PROBLEM
Copy out every line holding the string "computer" from the records below.
[Opening INFORMATION PROVIDED section]
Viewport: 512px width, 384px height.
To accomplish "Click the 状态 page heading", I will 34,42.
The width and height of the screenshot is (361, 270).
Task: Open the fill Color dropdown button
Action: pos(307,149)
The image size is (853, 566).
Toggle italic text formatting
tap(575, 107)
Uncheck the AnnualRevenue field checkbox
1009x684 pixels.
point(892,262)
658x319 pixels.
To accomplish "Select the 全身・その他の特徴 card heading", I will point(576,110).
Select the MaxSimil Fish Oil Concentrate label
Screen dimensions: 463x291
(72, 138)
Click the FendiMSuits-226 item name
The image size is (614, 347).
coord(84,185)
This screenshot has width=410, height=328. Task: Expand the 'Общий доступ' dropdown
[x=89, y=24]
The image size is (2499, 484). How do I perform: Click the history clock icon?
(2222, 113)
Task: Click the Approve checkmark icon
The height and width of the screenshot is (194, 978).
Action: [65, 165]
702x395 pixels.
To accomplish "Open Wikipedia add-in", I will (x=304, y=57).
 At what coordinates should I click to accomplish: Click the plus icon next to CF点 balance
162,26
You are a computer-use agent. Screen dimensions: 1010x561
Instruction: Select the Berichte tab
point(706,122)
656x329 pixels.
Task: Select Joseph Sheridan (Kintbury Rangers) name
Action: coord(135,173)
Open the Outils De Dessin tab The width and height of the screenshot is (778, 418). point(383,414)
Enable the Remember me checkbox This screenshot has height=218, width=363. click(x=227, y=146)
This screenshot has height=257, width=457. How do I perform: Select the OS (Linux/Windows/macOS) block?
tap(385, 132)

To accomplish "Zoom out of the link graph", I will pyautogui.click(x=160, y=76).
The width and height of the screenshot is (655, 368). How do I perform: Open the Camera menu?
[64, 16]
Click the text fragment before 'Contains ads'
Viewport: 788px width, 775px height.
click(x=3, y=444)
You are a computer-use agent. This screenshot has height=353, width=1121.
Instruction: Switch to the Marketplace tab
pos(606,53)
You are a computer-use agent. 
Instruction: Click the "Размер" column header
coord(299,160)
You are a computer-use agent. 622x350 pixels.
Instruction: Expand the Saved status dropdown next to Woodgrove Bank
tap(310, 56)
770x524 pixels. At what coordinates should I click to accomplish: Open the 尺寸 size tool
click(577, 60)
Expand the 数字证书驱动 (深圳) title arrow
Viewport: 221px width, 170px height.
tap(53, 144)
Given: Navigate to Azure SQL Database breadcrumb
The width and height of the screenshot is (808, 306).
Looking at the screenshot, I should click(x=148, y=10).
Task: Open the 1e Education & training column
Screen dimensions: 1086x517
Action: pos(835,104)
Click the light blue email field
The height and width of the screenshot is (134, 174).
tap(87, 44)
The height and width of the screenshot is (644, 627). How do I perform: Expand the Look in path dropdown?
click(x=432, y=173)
[Closing INFORMATION PROVIDED section]
REPLY
You are a computer-use agent. Screen dimensions: 1010x561
You are a computer-use agent. This screenshot has height=353, width=1121.
You are a computer-use agent. 
You are a computer-use agent. 622x350 pixels.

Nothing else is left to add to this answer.